ESTIMATION OF ENERGY METABOLISM DURING THE INITIAL PHASE OF SUSTAINED EXERCISE AT VARYING INTENSITIES ARYING INTENSITIES

Abstract

The purpose of this study was to estimate the energy metabolism in muscle during the initial phase of sustained wrist flexion exercise under aerobic and anaerobic conditions. Seven male subjects were tested for the metabolic rate at rest (resting metabolic rate) prior to the principal experiment and during the sustained exercise. Sustained wrist flexion exercise at 30, 50 and 70% of maximum voluntary contraction (MVC) was performed until exhaustion under aerobic and anaerobic conditions. Exercise under anaerobic conditions started immediately after muscle oxygen content (MO2) was completely depleted by 6 min cuff occlusion at rest. Changes in high energy phosphates and MO2 in the forearm flexor muscle were continuously measured by 31-phosphorus magnetic resonance spectroscopy (31P-MRS) and near infrared spectroscopy (NIRS), respectively. The MO2 level was calculated by defining the resting MO2 level as 100%, while MO2 depleted level as 0%. Assuming that b-ATP is 8.2mM, the resting metabolic rate was 0.01 ± 0.001 (mean ± S.E.) ATP mM/s.

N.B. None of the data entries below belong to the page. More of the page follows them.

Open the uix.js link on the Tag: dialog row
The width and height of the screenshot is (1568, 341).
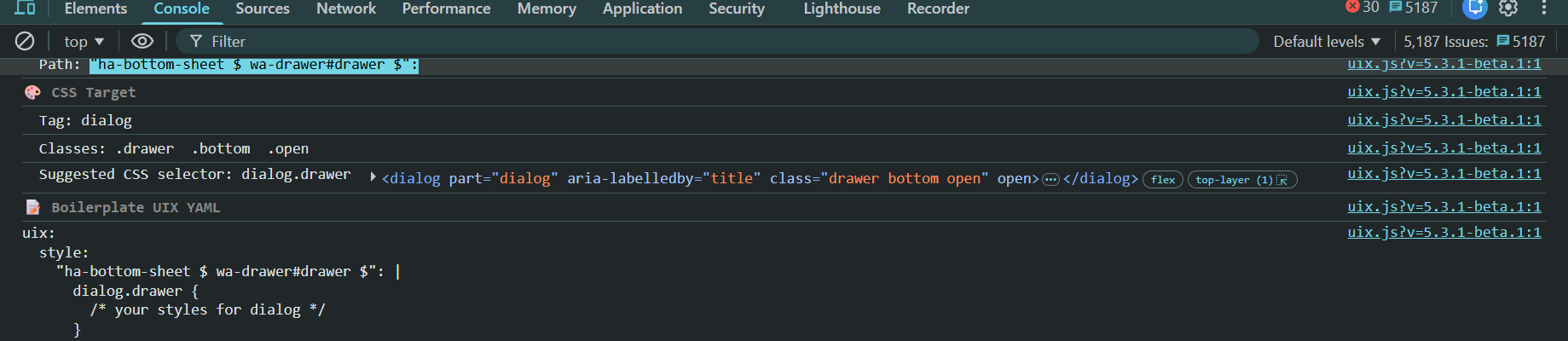tap(1444, 120)
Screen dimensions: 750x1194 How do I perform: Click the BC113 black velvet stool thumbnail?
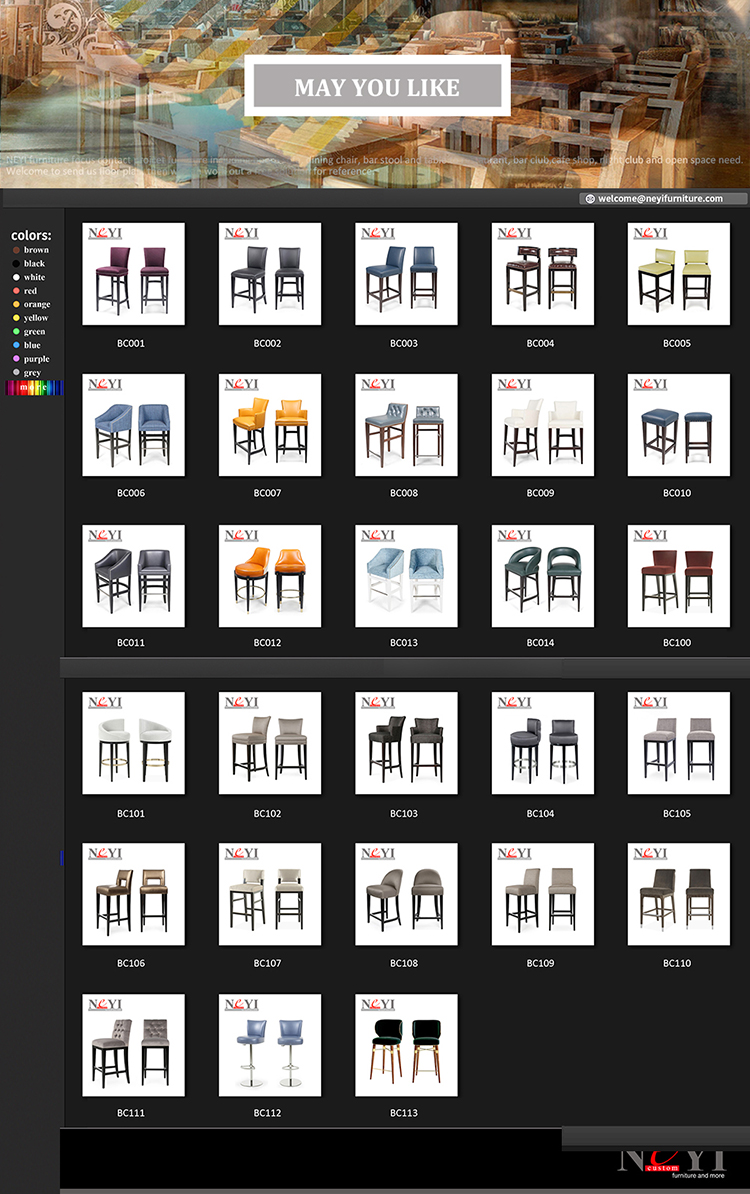406,1044
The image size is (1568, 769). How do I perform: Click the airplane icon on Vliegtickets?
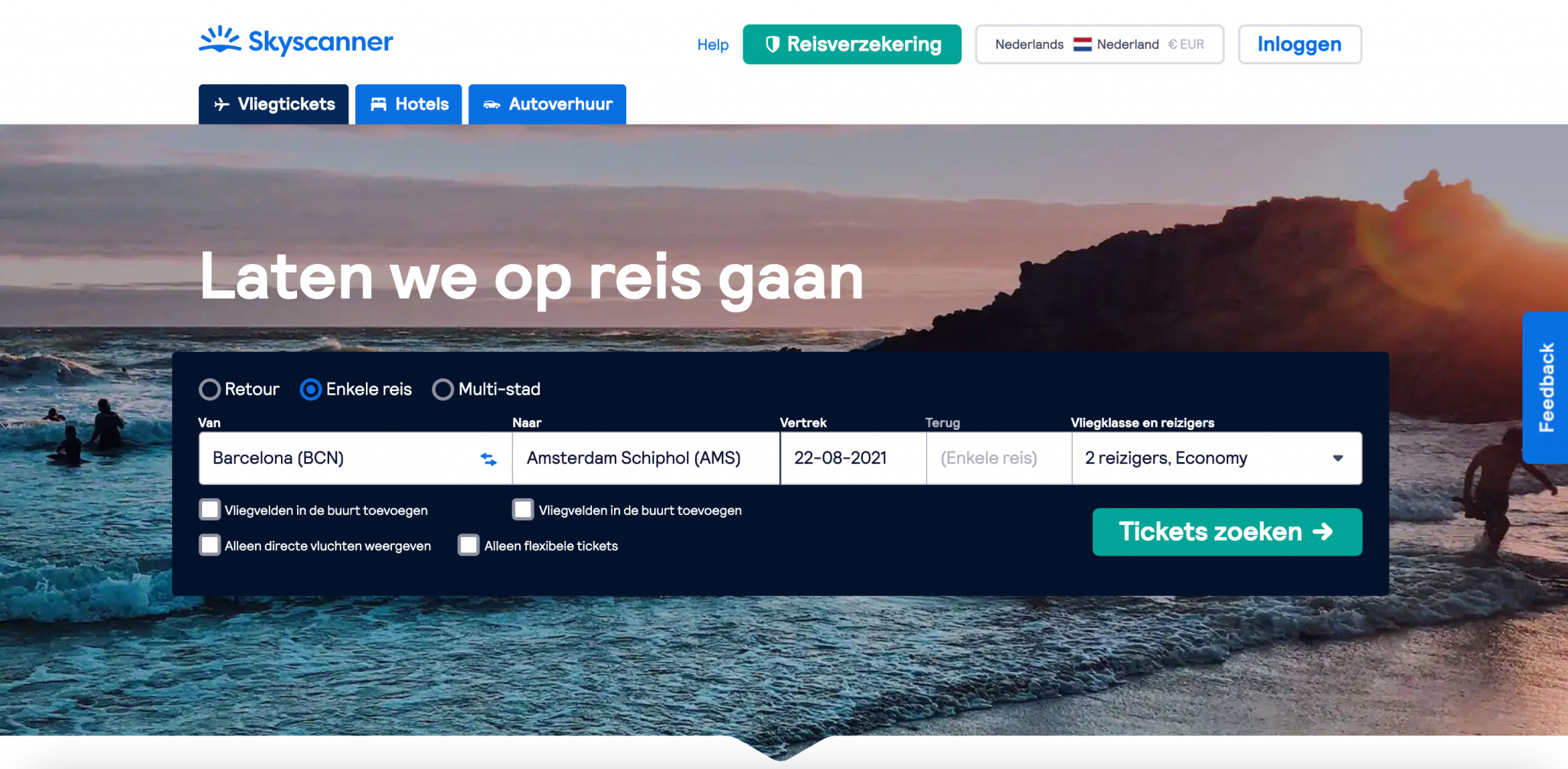point(222,105)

From the changes of these parameters during exercise in each intensity, the metabolic rates during initial 30 s were calculated. Each rate of ATP production during exercise under two conditions were elevated with an increase in exercise intensity. In lower intensity (30%MVC), PCr breakdown rate under anaerobic conditions was higher than the rate under aerobic conditions. However, in the highest intensity (70%MVC), no significant difference were found in ATP production rates through PCr breakdown and glycolysis between aerobic and anaerobic conditions. The contribution of oxidative ATP production was lower in higher intensities (50% and 70% MVC) under aerobic conditions. These results suggest that, under both conditions, the ATP production through glycolysis contributed to an increase in exercise intensity to a large extent.